Telefônica promove seminário sobre inovação educativa

Acontece nesta quarta-feira o Seminário Fundação Telefônica de Inovação Educativa, onde serão apresentados os resultados de uma pesquisa sobre inovação em educação com o uso de Tecnologias da Informação e Comunicação (TIC), realizada pela Fundação Telefônica em parceria com o Instituto para o Desenvolvimento e a Inovação Educativa (IDIE), da Organização dos Estados Ibero-Americanos para a Educação, a Ciência e a Cultura (OEI).

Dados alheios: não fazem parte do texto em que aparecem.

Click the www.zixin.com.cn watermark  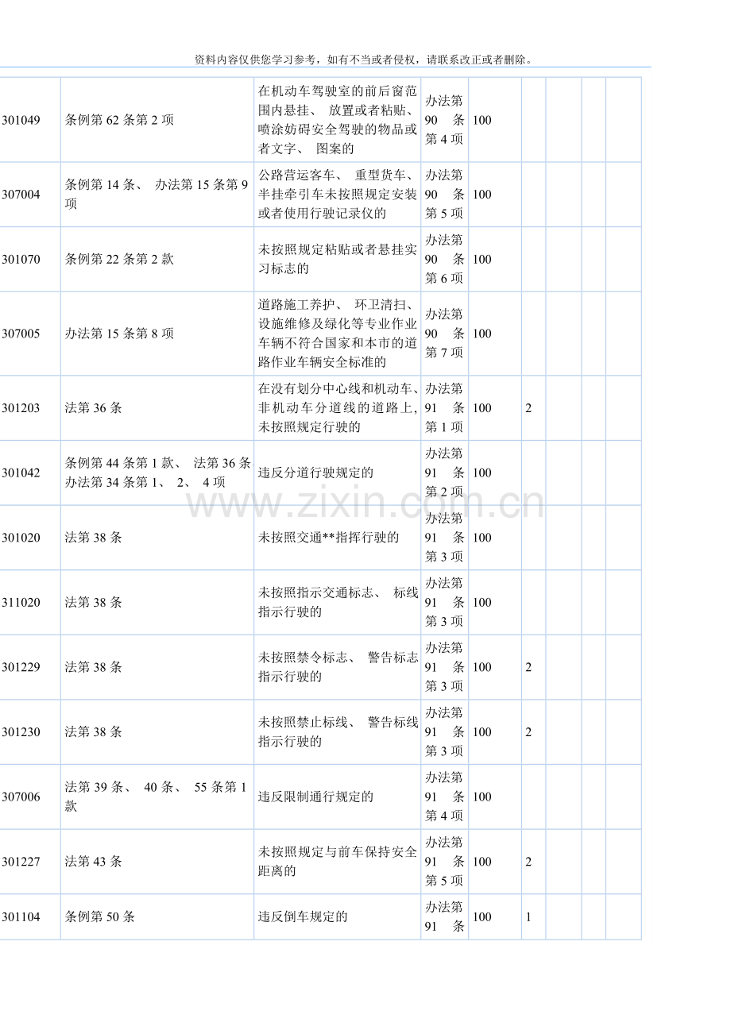(x=365, y=503)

A pesquisa buscou projetos de inovação tecnoeducativa e identificou experiências inovadoras no Brasil, que em especial fizessem uso de internet, celular, audiovisual e videogames. O seminário ocorre das 9h30 às 18h, no auditório da Telefônica, em São Paulo. A inscrição é gratuita, com vagas limitadas, e pode ser feita pelo site www.inovacaoeducativa.com.br, por meio do qual também será realizada transmissão ao vivo. A programação prevê a apresentação da pesquisa pela manhã e, à tarde, serão realizadas duas mesas redondas com apresentação de oito cases inovadores, além de apresentações da rede social Minha Terra e o Grupo Educar na Cultura Digital, realizados pelo programa EducaRede; o projeto Wikimapa, desenvolvido pela Rede Jovem no Rio de Janeiro; e o Minha Vida Móbile, projeto cultural e educativo da Vivo, realizado em Minas Gerais, Bahia e São Paulo. Para encerrar, a cantora Malu Magalhães fará um pocket show. 


A pesquisa
O estudo foi realizado em âmbito nacional, e foram identificados 64 projetos inicialmente considerados relevantes. Destes, 26 foram caracterizados como realmente inovadores, de acordo com os critérios determinados pela pesquisa, que envolveram aspectos da qualidade na educação, da integração das TIC e das tendências tecnológicas, como entornos colaborativos, meios sociais, conteúdos abertos e tecnologias móveis, entre outros.

Ao final, quatro projetos foram considerados de vanguarda e sofreram uma análise aprofundada, sendo objeto de discussão durante o seminário, juntamente a outras quatro experiências. São eles: Cartografias de Sentidos nas Escolas, realizado pela Universidade Federal de Minas Gerais, em Belo Horizonte; Fractal Multimídia: objetos de aprendizagem, do Colégio Estadual Embaixador José Bonifácio, de Petrópolis, no Rio de Janeiro; Experimentação remota como suporte a ambientes de ensino-aprendizagem, desenvolvido em Araranguá, pela Universidade Federal de Santa Catarina; e Olimpíadas de Jogos Educacionais, da empresa Joy Street em parceria com o Centro de Estudos de Sistemas Avançados do Recife e pesquisadores da Universidade Federal de Pernambuco.

Ações futuras
A Fundação Telefônica e OEI firmaram acordo, com duração de 10 anos, comprometendo-se a estudar, assessorar e promover práticas educativas voltadas para a melhoria da educação na América Latina. No médio prazo, a ideia é disseminar os resultados da pesquisa como forma de fomento de conhecimento nessa temática, a fim de beneficiar outros atores das áreas sociais e da educação.